Agnese Pini è una nota giornalist­a italiana, direttrice dei quotidiani del gruppo Monrif: La Nazione, Il Giorno, Il Resto del Carlino, Il Telegrafo e Quotidiano Nazionale. Le stragi e i crimini di guerra che affliggono l’attualità sono stati per lei l’impulso a fare un salto nel passato: in un’Italia assediata dai nazifascis­ti, dove si è consumato un capitolo drammatico della storia della sua famiglia, narrato con scrittura intensa e piena di grazia, in Un autunno d’agosto.
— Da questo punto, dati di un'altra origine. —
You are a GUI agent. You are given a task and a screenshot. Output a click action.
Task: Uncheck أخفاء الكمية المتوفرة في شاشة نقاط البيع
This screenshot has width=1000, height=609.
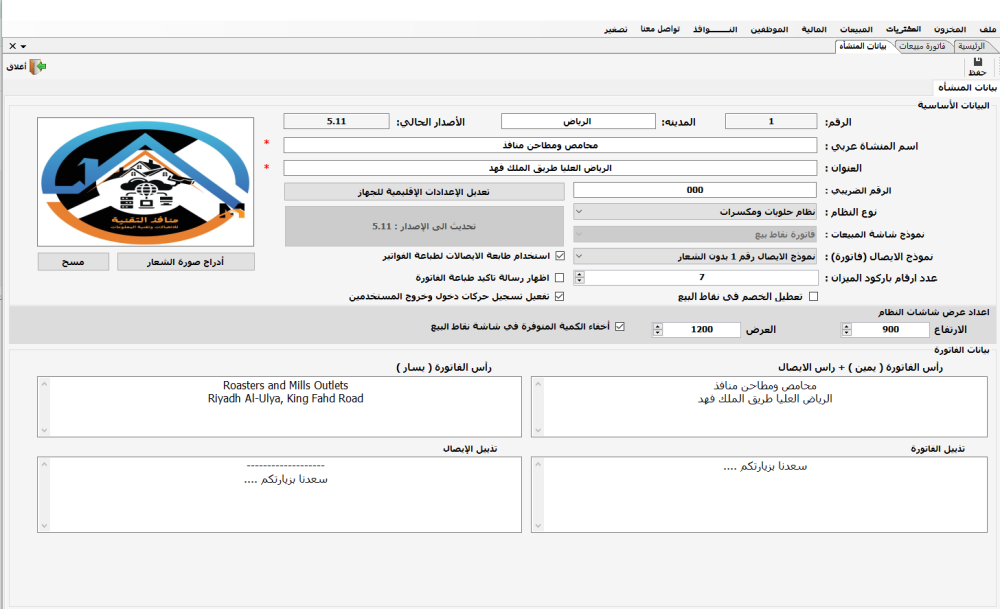pos(621,327)
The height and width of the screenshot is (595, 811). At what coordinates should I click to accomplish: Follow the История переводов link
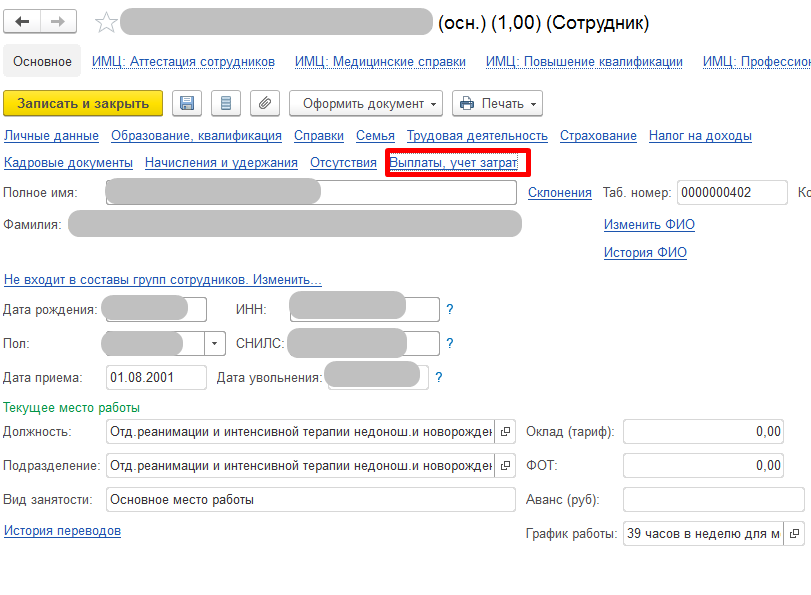pos(62,531)
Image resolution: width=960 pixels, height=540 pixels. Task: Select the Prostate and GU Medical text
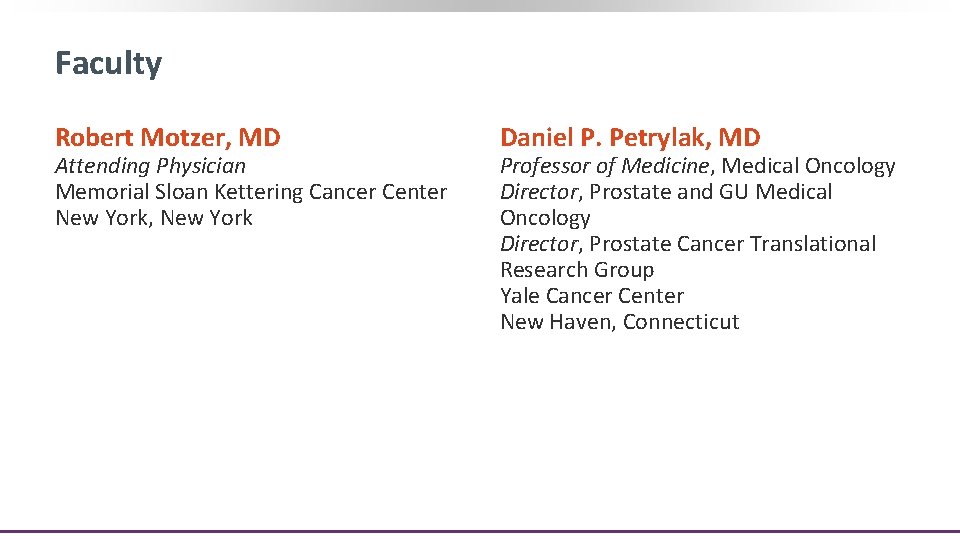pyautogui.click(x=710, y=192)
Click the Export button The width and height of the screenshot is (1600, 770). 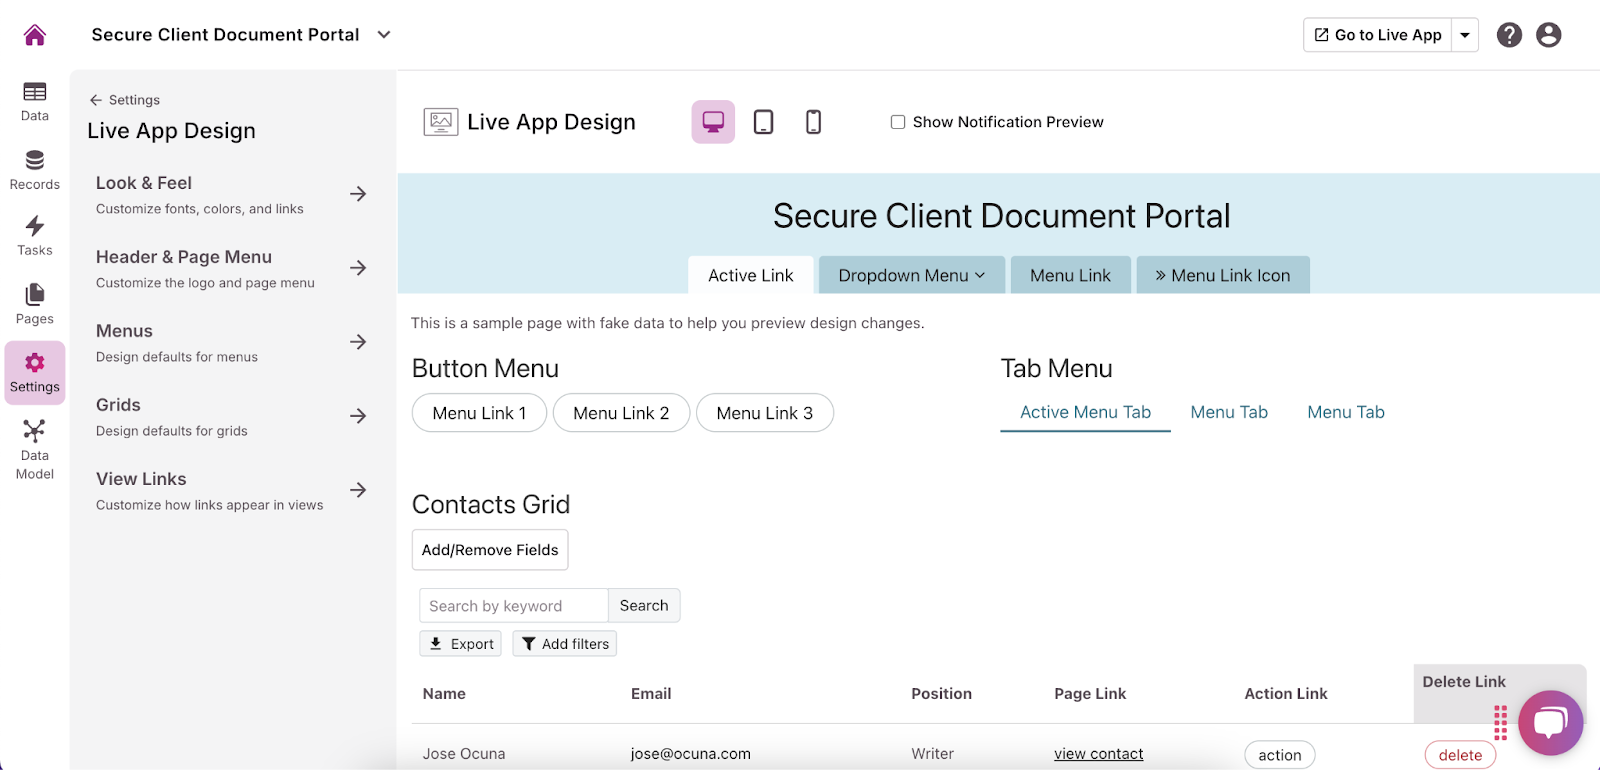tap(461, 644)
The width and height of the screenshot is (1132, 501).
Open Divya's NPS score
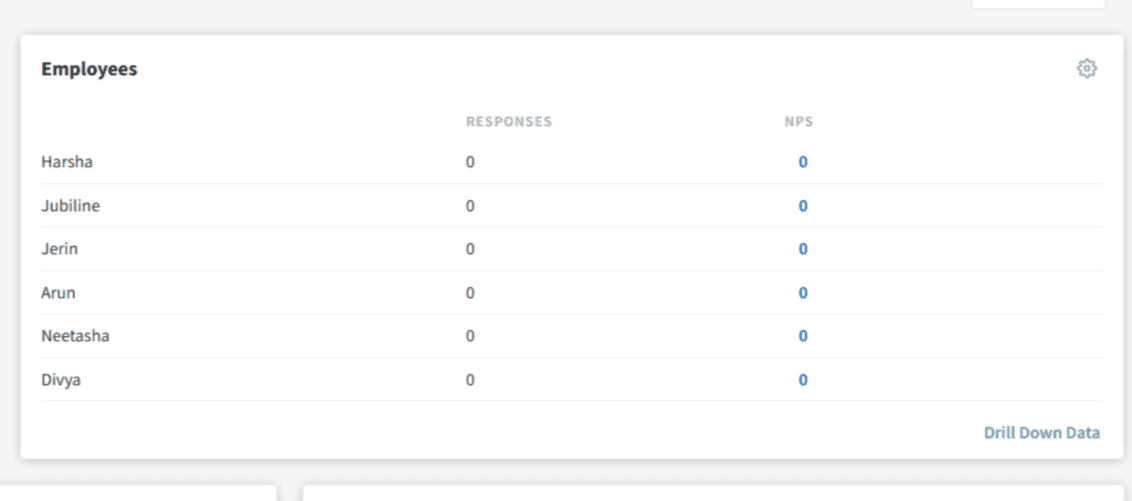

Nell’estate del 1944 a San Terenzo Monti, un piccolo paese tra Liguria, Emilia e Toscana, vengono uccise senza pietà 159 persone, in prevalenza donne e bambini. L’esecuzione è accompagna­ta dal suono di un organetto e arriverà a scolpirsi nella mente di Agnese, attraverso la memoria della sua progenie.

«Una storia così - dice l’autrice - lascia un segno indelebile nelle famiglie che l’hanno subita, appartiene a tutti i sopravviss­uti e ai figli dei sopravviss­uti. È una storia di umanità e di amore perché, nei momenti in cui vita e morte sono così vicine, l’umanità e l’amore escono più forti che mai. Pensavo fosse un capitolo ormai chiuso della storia d’Italia e della mia storia personale. Ho capito invece, di fronte alla guerra in Ucraina e al modo conflittua­le in cui continuiam­o a guardare al ventennio fascista, che certi orrori si perpetuano al di là delle latitudini e delle epoche».